The result is a flawed approach to all aspects of reform.
In Saudi Arabia, Crown Prince Mohammed bin Salman’s Vision 2030 economic and social reform plan that calls for greater private sector involvement has turned into a top-down effort that emphasises state control with the government’s Public Investment Fund (PIF) as the key player.
A combination of depressed oil prices and the recent replacement of energy minister Khalid al-Falih as chairman of the board of Aramco by PIF head Yasir al-Rumayyan, a close associate of Prince Mohammed, raises questions about the state oil company’s positioning following a much-touted initial public offering.
Ellen Wald, an energy analyst and Aramco historian, noted that at PIF, Mr Al-Rumayyan had overseen investments more geared towards speculative gains than the sustainable growth of Saudi wealth. Ms Wald claims that this raises questions as to whether Mr Al-Rumayyan’s objective with Aramco is to serve the company’s long-term interests or the interests of the PIF.
Earlier this year, Aramco bought a 70 percent stake in petrochemicals maker Saudi Basic Industries Corp for US$69 billion in an effort to raise funds for PIF and delay the Aramco IPO that had originally been scheduled for 2018. Aramco’s recent IPO is the largest in history and is expected to boost the oil company’s downstream growth plans.
By the same token, UNICEF still warns that poverty, violent conflict, restrictive social norms, patriarchy, rights violations and lack of safe spaces for expression and recreation were limiting opportunities as well as civic adolescent and youth engagement.
Gulf emphasis on geopolitical dominance, regime survival and return on financial investment produces short term solutions that often exacerbate conflict, produce little trickle-down effect and few prospects for long-term stability. According to the UNICEF report:
“As a result, adolescents and youth in MENA (the Middle East and North Africa) feel disillusioned, with girls and young women, refugees, those with disabilities and the poor being particularly marginalised and underrepresented”.

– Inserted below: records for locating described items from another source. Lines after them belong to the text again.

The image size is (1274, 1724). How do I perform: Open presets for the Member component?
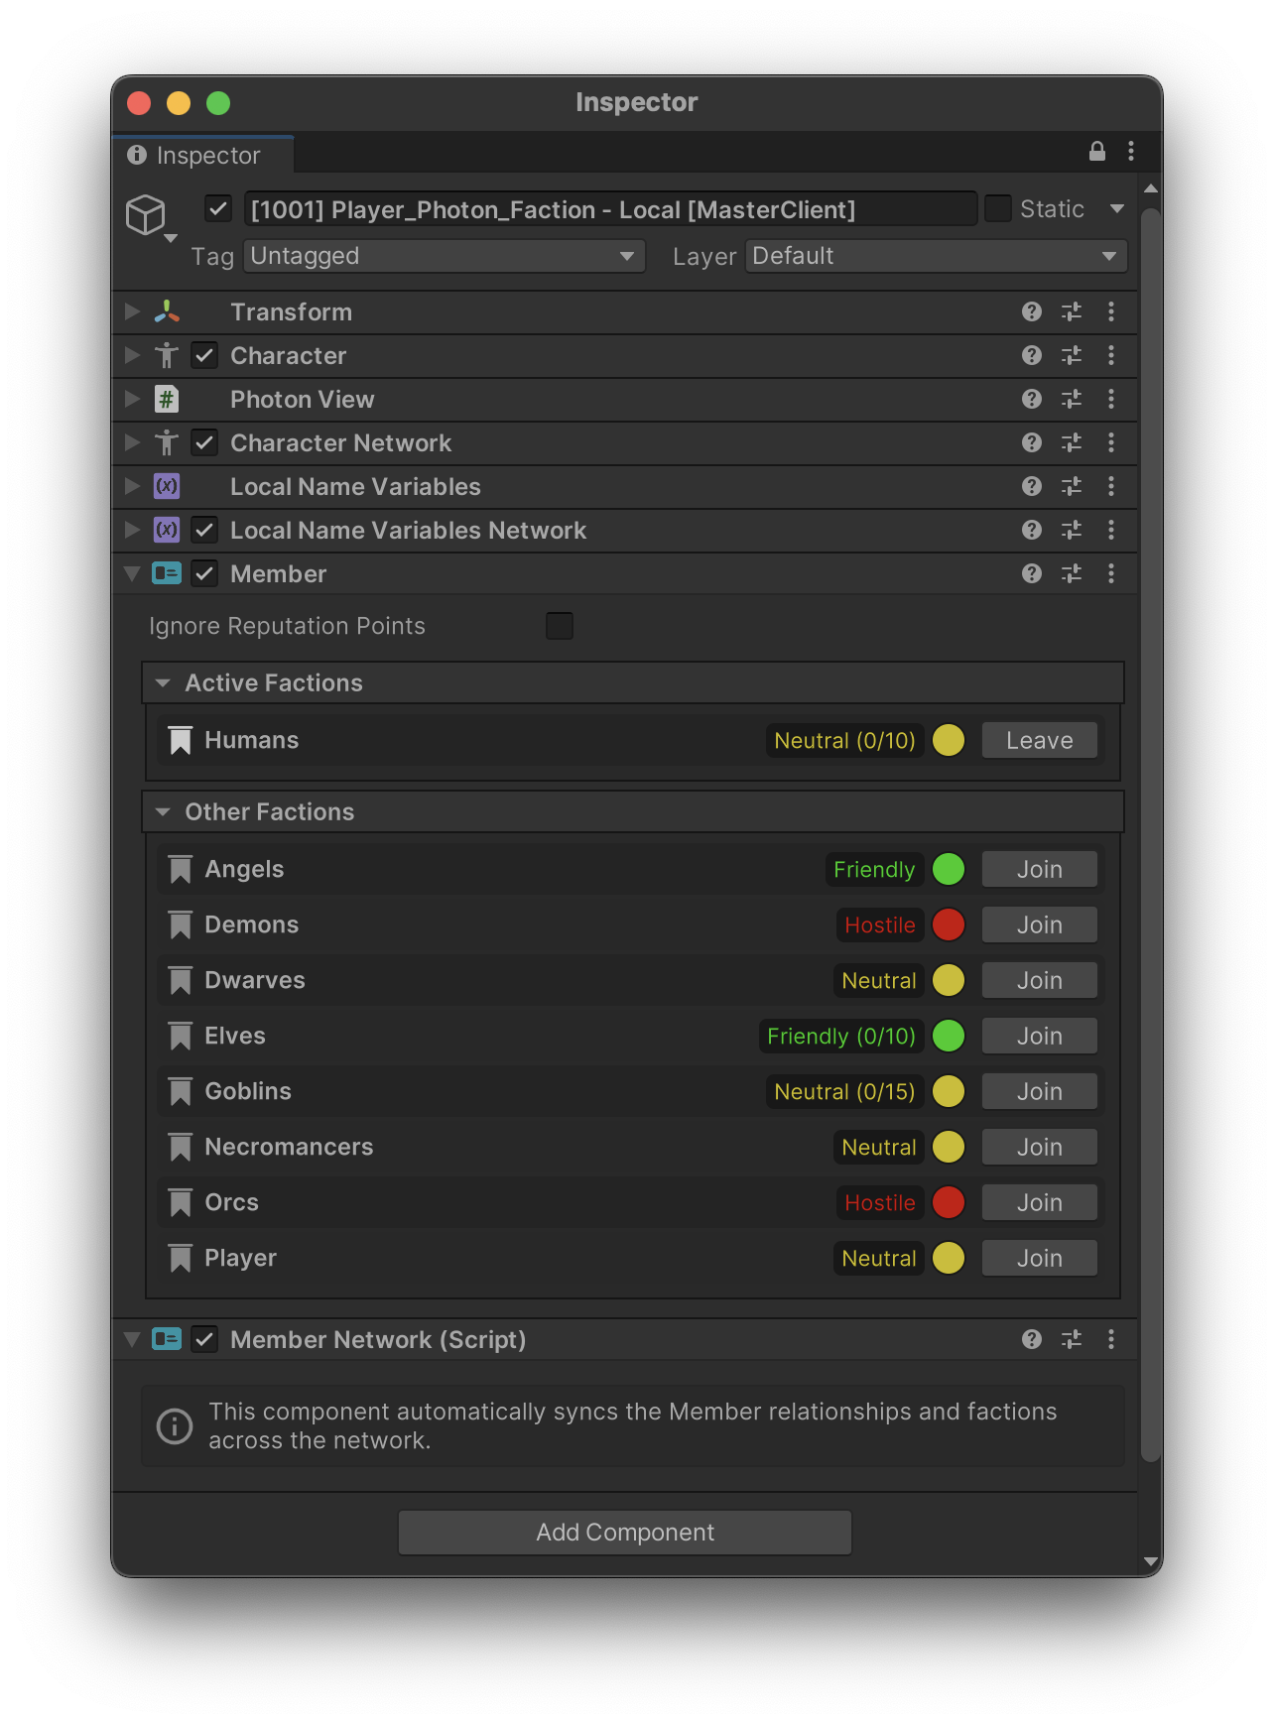(x=1072, y=574)
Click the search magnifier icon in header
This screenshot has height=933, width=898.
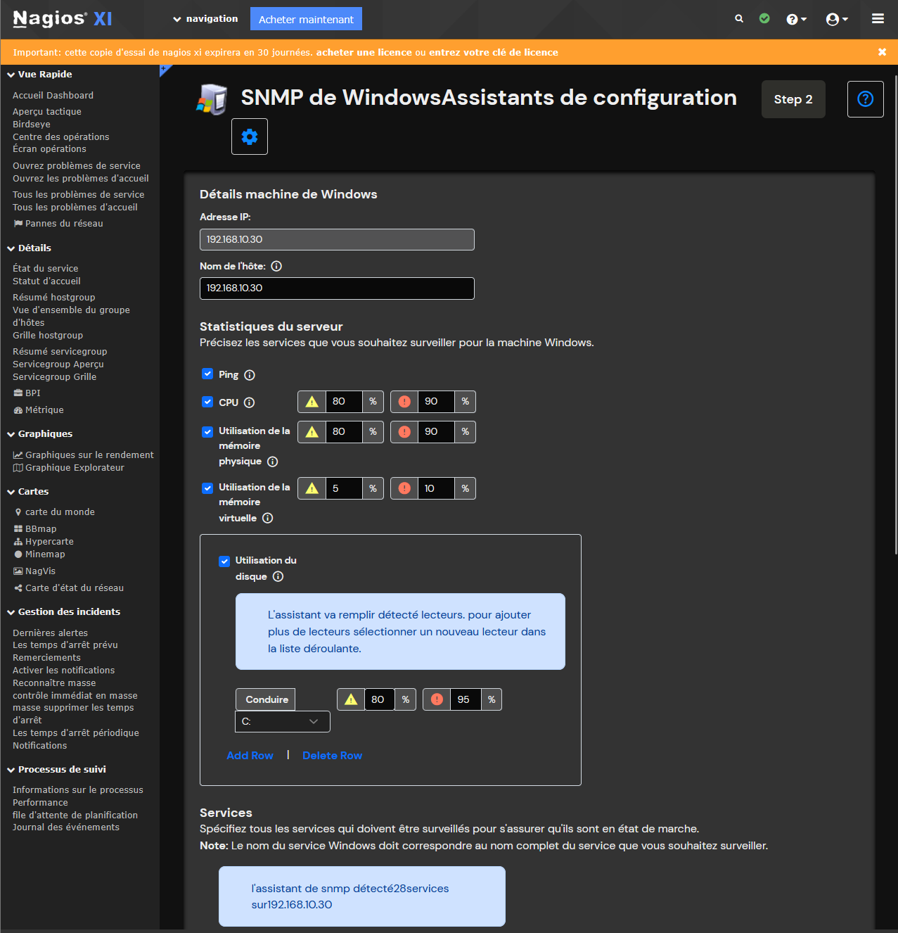[739, 19]
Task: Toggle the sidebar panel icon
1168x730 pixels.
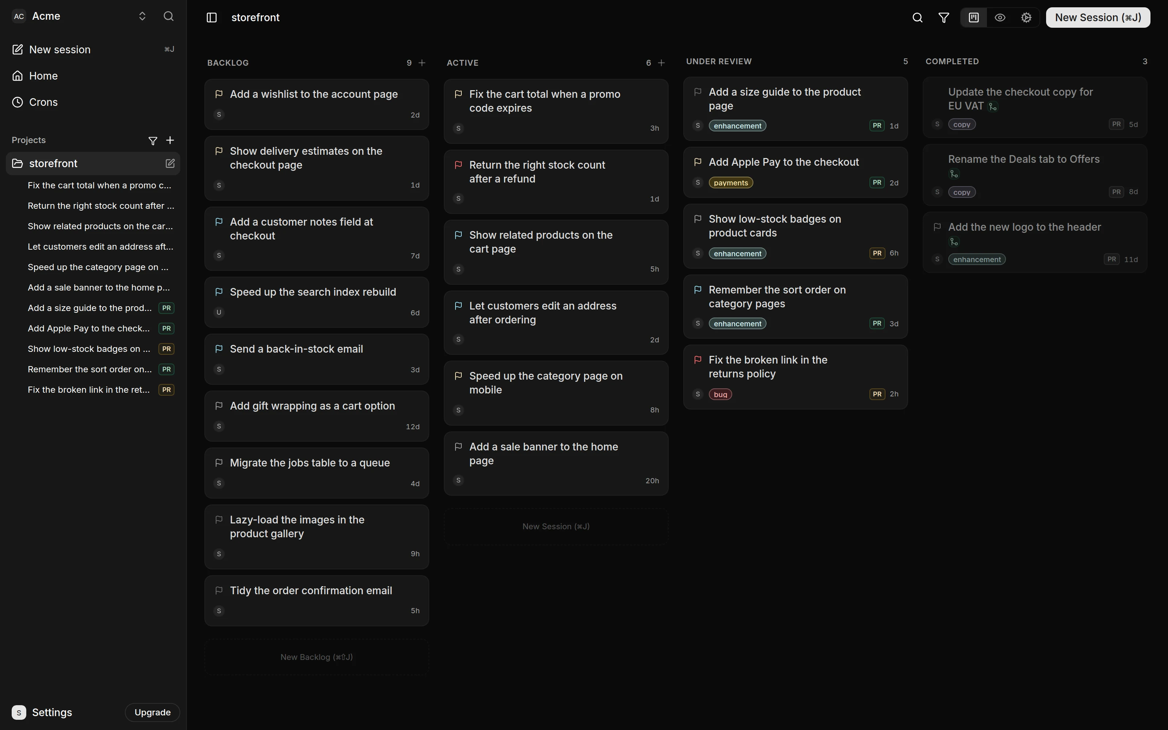Action: point(211,17)
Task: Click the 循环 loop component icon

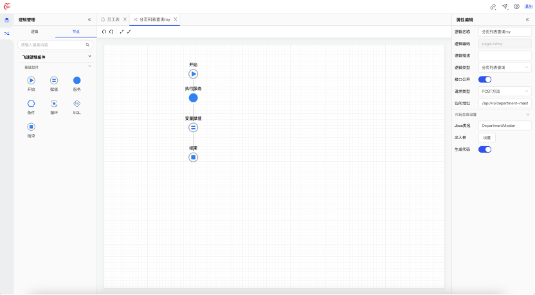Action: click(x=54, y=104)
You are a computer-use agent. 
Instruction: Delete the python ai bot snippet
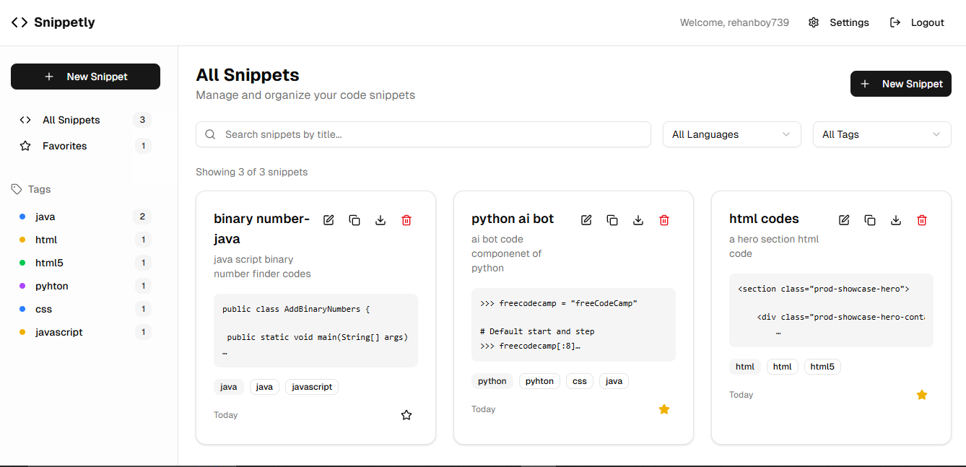coord(664,219)
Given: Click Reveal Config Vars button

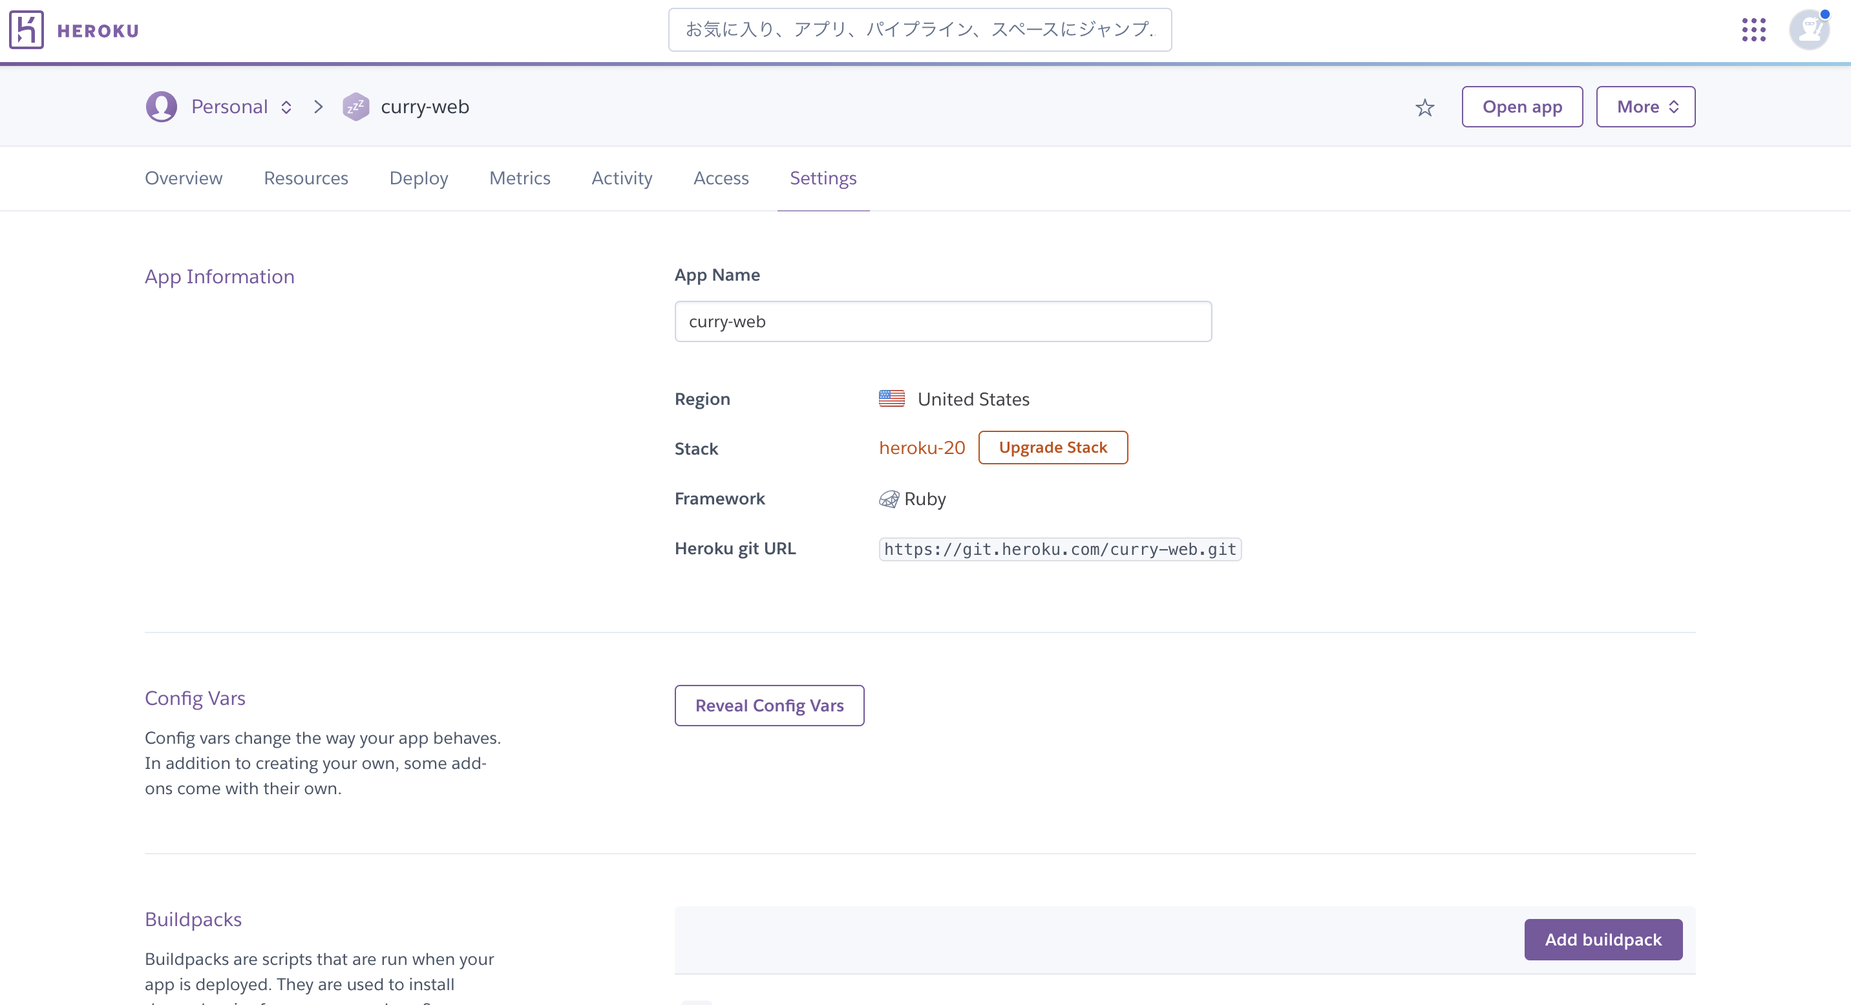Looking at the screenshot, I should (768, 705).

Youth unemployment in the region is currently the highest in the world, and education systems are failing to prepare future generations for the workplace, the report warns.
Gulf wealth glitters, but if the UNICEF report is anything to go by, it has yet to demonstrate that it can produce the gold of a development that is sustainable and benefits not only all segments of Gulf societies, but also of societies across the region that have become dependent on it.